[Prompt] Below are records; output exactly the lines from the one with "The width and height of the screenshot is (1170, 1093)." through their final line.

[Supplied records]
* * * * * * *

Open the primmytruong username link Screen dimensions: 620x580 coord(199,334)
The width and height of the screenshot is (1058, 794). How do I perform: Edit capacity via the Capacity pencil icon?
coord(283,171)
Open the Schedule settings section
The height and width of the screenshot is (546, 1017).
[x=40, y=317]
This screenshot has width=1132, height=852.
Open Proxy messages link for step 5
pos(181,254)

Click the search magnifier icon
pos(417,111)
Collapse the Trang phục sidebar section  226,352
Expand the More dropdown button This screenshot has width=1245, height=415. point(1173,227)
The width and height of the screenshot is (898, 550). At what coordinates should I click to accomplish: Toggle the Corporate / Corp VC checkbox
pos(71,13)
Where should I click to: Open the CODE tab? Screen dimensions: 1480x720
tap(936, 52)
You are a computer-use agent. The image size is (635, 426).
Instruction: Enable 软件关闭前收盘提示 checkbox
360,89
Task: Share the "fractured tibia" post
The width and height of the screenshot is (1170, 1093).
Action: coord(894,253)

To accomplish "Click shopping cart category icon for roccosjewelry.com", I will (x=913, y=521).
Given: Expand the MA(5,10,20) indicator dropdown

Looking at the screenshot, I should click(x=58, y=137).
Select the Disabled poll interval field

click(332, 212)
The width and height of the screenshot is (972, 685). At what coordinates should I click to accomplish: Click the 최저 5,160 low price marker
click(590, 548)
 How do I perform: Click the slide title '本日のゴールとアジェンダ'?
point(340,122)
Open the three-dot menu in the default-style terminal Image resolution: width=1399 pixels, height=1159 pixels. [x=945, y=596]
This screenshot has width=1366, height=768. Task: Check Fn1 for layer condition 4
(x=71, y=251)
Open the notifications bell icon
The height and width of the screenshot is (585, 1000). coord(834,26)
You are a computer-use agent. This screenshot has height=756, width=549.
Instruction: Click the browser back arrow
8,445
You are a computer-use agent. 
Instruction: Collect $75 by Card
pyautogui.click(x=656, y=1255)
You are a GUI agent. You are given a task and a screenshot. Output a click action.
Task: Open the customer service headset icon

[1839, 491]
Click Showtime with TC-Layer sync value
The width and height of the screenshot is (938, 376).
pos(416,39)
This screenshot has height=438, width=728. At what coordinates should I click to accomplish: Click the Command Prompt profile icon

* * * * * * *

[Exercise answer]
The width and height of the screenshot is (1170, 1093).
Action: coord(894,253)

To accomplish "Click shopping cart category icon for roccosjewelry.com", I will (x=913, y=521).
Given: Expand the MA(5,10,20) indicator dropdown

Looking at the screenshot, I should click(x=58, y=137).
Select the Disabled poll interval field

click(332, 212)
The width and height of the screenshot is (972, 685). At what coordinates should I click to accomplish: Click the 최저 5,160 low price marker
click(590, 548)
 How do I perform: Click the slide title '本日のゴールとアジェンダ'?
point(340,122)
Open the three-dot menu in the default-style terminal Image resolution: width=1399 pixels, height=1159 pixels. [x=945, y=596]
This screenshot has width=1366, height=768. Task: Check Fn1 for layer condition 4
(x=71, y=251)
Open the notifications bell icon
The height and width of the screenshot is (585, 1000). coord(834,26)
You are a computer-use agent. This screenshot has height=756, width=549.
Instruction: Click the browser back arrow
8,445
You are a computer-use agent. 
Instruction: Collect $75 by Card
pyautogui.click(x=656, y=1255)
You are a GUI agent. You are given a task and a screenshot. Output a click action.
Task: Open the customer service headset icon

[1839, 491]
Click Showtime with TC-Layer sync value
The width and height of the screenshot is (938, 376).
pos(416,39)
This screenshot has height=438, width=728. At what coordinates should I click to accomplish: Click the Command Prompt profile icon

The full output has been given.